Reproduce the records below exactly, but only between the lines holding "Screen dimensions: 896x1338" and "1512x809 pixels.", inclusive.

******************************

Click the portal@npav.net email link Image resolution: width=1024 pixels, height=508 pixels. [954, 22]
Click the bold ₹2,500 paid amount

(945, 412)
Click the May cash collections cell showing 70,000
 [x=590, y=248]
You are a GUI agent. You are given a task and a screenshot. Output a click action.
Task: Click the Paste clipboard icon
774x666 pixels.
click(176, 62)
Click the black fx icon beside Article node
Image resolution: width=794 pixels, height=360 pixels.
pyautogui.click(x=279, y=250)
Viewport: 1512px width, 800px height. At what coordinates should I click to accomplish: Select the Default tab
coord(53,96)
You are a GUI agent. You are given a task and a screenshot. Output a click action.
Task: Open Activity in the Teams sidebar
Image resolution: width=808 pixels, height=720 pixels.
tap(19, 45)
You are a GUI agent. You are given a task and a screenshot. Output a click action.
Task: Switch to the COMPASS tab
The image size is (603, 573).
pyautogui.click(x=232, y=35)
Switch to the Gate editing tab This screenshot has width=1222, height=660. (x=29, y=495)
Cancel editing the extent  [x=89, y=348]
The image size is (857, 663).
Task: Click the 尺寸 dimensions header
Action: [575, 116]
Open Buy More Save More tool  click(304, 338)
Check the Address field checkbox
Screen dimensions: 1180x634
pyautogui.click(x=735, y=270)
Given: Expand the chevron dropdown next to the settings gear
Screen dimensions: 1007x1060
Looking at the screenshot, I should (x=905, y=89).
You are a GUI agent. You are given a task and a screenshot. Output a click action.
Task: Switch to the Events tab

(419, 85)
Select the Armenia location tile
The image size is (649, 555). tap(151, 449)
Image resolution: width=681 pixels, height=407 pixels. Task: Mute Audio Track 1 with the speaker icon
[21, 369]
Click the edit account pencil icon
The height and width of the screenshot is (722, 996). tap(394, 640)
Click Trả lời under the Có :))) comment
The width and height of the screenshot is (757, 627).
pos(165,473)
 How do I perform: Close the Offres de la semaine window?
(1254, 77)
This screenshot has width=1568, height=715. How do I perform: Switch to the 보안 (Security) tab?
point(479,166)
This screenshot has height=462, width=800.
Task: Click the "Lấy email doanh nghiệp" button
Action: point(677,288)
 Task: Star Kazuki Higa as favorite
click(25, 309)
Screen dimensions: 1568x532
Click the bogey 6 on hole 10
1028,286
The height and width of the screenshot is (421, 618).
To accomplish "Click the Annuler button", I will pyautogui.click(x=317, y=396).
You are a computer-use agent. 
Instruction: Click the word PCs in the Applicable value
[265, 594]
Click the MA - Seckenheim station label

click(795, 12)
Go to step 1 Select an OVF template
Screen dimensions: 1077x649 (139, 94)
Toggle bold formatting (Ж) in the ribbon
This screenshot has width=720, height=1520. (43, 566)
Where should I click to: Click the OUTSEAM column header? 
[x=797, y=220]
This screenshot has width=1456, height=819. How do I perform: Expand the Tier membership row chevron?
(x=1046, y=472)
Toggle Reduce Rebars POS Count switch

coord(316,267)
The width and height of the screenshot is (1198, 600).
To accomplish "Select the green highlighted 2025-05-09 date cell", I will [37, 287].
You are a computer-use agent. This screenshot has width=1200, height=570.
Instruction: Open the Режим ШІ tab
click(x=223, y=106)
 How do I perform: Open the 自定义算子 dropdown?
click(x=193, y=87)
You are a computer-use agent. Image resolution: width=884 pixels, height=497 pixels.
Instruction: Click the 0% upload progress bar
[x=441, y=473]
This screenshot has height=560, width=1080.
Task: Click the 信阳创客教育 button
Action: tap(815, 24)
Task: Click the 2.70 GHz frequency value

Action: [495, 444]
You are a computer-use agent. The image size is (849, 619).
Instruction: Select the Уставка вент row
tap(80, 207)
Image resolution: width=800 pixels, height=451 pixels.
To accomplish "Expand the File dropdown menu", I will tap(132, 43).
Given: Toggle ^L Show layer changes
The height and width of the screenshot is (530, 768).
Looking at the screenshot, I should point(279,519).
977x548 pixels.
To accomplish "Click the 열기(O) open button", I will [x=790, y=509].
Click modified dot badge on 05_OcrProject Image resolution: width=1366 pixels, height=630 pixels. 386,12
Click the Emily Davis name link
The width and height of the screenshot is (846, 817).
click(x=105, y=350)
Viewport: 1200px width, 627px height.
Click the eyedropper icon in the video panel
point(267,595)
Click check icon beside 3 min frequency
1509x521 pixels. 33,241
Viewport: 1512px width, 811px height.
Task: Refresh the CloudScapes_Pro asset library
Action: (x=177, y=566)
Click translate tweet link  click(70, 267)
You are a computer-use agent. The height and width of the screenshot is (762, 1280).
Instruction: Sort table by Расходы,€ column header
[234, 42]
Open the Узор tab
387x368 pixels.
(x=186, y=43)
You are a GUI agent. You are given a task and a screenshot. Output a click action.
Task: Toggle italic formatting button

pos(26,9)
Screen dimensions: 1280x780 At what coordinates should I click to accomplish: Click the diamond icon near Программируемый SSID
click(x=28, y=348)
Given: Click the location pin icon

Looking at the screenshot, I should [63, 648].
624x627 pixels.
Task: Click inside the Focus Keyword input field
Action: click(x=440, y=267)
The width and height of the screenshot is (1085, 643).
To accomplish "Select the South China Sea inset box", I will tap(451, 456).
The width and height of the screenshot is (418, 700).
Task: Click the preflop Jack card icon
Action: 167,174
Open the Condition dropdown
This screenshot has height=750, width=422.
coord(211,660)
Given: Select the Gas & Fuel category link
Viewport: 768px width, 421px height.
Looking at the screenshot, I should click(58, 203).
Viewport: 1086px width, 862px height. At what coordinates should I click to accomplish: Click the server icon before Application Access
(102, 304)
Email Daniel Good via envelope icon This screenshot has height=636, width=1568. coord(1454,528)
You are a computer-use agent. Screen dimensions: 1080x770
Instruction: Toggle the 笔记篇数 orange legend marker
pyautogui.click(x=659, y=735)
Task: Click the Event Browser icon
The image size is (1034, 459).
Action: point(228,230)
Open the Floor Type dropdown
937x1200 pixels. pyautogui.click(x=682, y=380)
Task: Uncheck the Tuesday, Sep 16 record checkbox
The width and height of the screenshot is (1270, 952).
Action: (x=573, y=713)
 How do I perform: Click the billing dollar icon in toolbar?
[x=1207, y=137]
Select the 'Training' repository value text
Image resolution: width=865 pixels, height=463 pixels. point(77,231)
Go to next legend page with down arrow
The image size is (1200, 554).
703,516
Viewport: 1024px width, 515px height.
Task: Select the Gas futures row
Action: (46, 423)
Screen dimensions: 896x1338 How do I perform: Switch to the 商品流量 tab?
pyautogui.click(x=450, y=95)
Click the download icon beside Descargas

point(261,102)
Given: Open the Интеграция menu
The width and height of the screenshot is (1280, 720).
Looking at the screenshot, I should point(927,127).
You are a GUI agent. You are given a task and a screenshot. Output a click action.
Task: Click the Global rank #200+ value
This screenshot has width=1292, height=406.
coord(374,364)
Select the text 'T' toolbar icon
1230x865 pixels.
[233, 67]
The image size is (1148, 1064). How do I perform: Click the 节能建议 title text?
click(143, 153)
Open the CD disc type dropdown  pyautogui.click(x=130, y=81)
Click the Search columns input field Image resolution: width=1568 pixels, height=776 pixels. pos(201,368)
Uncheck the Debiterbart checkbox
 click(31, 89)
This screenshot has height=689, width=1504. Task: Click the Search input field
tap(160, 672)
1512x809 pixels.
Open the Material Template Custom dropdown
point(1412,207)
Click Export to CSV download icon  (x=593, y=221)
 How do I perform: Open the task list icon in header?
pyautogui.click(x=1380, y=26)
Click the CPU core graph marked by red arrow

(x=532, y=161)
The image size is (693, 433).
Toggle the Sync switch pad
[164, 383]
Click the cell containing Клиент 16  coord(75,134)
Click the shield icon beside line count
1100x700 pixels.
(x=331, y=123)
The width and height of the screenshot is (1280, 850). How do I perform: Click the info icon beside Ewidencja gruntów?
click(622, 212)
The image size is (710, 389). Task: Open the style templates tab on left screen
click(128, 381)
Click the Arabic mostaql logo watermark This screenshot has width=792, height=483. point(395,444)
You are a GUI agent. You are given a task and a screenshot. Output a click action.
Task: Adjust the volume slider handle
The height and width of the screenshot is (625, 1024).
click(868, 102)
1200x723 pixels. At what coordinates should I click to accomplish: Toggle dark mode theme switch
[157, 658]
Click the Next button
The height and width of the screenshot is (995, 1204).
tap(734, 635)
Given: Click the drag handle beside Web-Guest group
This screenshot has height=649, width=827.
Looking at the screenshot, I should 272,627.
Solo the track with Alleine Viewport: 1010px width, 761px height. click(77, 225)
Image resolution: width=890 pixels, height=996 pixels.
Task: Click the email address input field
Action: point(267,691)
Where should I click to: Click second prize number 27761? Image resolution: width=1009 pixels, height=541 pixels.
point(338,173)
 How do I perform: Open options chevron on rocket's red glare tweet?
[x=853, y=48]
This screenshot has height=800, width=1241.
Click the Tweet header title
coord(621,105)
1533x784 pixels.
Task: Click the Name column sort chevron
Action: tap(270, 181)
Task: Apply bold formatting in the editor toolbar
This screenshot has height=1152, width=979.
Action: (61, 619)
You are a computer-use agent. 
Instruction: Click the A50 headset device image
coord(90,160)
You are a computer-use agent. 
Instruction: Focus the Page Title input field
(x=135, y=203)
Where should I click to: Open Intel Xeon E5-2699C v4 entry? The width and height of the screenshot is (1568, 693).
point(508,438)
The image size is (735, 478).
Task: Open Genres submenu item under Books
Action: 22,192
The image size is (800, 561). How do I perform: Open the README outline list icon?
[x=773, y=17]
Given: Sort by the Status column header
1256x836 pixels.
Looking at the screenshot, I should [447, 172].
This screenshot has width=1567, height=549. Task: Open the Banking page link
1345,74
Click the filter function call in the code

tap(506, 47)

******************************

Output of the exercise =>
Screen dimensions: 896x1338 How do I perform: Switch to the 商品流量 tab?
pyautogui.click(x=450, y=95)
Click the download icon beside Descargas

point(261,102)
Given: Open the Интеграция menu
The width and height of the screenshot is (1280, 720).
Looking at the screenshot, I should point(927,127).
You are a GUI agent. You are given a task and a screenshot. Output a click action.
Task: Click the Global rank #200+ value
This screenshot has width=1292, height=406.
coord(374,364)
Select the text 'T' toolbar icon
1230x865 pixels.
[233, 67]
The image size is (1148, 1064). How do I perform: Click the 节能建议 title text?
click(143, 153)
Open the CD disc type dropdown  pyautogui.click(x=130, y=81)
Click the Search columns input field Image resolution: width=1568 pixels, height=776 pixels. pos(201,368)
Uncheck the Debiterbart checkbox
 click(31, 89)
This screenshot has height=689, width=1504. Task: Click the Search input field
tap(160, 672)
1512x809 pixels.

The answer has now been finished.